_EXERCISE REQUIREMENTS_.
Which lines below hold the word "computer"? Copy all of them.

+++ DATA SHOWN

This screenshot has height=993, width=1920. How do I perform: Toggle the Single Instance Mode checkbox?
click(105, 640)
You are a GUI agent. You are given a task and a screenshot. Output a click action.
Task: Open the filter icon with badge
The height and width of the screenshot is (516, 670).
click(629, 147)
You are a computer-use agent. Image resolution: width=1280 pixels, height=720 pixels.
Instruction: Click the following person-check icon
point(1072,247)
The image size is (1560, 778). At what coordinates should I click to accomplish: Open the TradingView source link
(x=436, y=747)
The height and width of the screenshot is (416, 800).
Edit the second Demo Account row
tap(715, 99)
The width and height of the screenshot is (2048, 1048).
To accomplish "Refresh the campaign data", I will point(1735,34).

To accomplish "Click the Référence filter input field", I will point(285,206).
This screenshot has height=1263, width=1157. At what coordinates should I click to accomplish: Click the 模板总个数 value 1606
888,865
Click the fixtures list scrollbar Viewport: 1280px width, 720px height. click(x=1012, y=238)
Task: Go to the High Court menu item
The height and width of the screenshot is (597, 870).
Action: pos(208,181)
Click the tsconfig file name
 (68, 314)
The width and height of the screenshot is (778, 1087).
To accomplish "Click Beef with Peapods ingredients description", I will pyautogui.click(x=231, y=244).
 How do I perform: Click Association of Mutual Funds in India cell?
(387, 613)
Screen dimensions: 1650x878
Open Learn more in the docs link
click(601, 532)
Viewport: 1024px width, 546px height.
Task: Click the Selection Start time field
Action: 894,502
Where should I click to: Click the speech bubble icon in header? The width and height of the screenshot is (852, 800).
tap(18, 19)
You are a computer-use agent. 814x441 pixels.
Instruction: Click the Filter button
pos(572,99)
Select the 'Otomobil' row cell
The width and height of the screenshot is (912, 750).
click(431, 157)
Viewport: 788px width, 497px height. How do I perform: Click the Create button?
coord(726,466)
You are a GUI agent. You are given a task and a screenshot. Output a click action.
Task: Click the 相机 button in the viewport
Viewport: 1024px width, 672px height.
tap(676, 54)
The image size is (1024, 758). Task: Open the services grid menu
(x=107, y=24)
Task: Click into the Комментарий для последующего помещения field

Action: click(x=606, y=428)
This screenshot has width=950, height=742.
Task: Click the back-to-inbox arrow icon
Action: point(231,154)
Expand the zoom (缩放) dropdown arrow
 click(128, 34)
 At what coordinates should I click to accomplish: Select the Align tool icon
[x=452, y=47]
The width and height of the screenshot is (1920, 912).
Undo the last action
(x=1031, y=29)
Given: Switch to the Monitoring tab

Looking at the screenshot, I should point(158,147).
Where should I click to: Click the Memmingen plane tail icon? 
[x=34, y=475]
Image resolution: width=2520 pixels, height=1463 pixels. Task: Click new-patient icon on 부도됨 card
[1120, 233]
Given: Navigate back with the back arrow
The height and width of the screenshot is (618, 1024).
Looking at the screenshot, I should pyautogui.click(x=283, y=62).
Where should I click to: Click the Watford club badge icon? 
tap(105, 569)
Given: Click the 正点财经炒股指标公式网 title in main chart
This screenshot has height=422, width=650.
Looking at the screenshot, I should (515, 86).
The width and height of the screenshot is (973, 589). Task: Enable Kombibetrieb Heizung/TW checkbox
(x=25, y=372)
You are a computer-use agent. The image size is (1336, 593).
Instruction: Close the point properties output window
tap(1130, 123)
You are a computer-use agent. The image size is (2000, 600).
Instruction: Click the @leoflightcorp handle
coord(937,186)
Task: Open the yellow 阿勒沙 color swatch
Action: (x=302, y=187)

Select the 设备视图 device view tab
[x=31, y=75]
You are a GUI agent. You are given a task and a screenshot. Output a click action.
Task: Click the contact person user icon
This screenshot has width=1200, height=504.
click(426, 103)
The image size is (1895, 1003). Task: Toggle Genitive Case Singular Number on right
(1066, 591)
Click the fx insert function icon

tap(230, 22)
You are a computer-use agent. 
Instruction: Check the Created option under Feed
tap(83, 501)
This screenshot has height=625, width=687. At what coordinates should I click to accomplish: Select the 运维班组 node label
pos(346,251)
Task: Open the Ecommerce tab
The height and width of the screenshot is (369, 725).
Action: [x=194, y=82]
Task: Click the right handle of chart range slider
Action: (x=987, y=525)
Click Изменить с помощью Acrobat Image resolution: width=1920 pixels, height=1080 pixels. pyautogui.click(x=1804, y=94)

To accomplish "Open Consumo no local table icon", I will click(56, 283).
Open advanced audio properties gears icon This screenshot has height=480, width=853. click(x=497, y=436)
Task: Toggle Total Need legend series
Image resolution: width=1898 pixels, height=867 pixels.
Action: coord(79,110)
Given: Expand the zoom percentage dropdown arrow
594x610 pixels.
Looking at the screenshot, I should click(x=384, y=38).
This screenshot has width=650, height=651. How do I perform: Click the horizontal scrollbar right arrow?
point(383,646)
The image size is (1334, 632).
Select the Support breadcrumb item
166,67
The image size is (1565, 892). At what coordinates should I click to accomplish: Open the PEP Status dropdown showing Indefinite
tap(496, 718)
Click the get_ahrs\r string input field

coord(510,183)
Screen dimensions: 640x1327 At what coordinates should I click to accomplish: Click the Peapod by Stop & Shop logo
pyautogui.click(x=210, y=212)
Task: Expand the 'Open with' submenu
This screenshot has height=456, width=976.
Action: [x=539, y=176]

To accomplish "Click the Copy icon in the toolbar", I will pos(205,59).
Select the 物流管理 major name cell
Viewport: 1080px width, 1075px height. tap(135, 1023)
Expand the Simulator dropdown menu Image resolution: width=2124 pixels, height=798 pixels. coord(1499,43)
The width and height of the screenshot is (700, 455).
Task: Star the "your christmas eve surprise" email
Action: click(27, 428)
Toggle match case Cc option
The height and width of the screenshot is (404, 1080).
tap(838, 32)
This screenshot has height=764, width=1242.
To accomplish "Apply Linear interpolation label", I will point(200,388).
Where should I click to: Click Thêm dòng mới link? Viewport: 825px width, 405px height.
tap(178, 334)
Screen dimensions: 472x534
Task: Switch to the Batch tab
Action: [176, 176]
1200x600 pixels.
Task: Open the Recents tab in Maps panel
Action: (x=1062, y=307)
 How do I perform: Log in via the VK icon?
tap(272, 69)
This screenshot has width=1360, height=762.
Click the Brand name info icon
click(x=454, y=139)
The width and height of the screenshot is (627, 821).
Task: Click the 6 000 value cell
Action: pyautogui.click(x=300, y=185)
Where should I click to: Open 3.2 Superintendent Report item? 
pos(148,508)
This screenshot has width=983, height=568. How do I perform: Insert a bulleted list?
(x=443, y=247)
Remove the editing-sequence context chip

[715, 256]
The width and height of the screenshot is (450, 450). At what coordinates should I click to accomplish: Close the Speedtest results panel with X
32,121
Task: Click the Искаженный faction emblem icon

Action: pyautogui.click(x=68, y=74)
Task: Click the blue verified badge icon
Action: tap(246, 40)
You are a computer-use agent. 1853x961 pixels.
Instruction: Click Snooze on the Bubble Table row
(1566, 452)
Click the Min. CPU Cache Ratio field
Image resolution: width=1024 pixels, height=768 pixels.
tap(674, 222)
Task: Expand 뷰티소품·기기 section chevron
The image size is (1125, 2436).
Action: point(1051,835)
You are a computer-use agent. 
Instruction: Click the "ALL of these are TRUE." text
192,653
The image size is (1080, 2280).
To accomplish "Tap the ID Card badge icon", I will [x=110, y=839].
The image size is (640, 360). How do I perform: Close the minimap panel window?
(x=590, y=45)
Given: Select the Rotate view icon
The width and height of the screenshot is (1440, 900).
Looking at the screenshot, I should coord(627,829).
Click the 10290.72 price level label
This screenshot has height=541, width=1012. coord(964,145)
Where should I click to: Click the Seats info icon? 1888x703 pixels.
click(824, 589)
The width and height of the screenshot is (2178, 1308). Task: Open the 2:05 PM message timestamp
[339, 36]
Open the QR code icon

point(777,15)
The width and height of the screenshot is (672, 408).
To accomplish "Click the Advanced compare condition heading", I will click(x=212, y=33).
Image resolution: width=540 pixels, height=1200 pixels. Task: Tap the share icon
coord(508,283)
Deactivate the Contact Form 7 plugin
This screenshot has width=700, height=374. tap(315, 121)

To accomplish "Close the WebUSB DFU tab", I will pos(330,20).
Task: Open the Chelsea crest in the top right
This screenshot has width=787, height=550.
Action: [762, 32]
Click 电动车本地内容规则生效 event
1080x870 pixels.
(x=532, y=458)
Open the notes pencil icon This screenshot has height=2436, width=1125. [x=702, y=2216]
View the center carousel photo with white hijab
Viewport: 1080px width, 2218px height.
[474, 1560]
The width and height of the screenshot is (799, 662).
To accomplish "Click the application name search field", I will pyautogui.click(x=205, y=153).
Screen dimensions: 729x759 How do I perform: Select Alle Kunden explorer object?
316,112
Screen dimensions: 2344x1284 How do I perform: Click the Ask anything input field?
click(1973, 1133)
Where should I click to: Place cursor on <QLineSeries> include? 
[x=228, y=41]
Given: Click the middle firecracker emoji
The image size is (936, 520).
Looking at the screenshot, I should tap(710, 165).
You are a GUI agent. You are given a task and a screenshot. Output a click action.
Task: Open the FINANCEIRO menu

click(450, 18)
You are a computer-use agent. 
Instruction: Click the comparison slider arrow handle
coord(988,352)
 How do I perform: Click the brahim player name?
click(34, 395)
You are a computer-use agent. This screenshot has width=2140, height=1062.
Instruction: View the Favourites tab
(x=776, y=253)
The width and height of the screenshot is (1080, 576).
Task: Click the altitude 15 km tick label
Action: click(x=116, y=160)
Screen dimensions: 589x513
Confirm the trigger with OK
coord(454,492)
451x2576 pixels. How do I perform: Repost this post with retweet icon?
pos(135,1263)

++++++

_PROBLEM SOLUTION_.
You are a computer-use agent. Image resolution: width=1280 pixels, height=720 pixels.
You are a computer-use agent. 814x441 pixels.
You are a computer-use agent. The image size is (1336, 593).
You are a computer-use agent. The image size is (2000, 600).
You are a computer-use agent. 
You are a computer-use agent. 1853x961 pixels.
You are a computer-use agent. 
You are a computer-use agent. 
You are a computer-use agent. This screenshot has width=2140, height=1062.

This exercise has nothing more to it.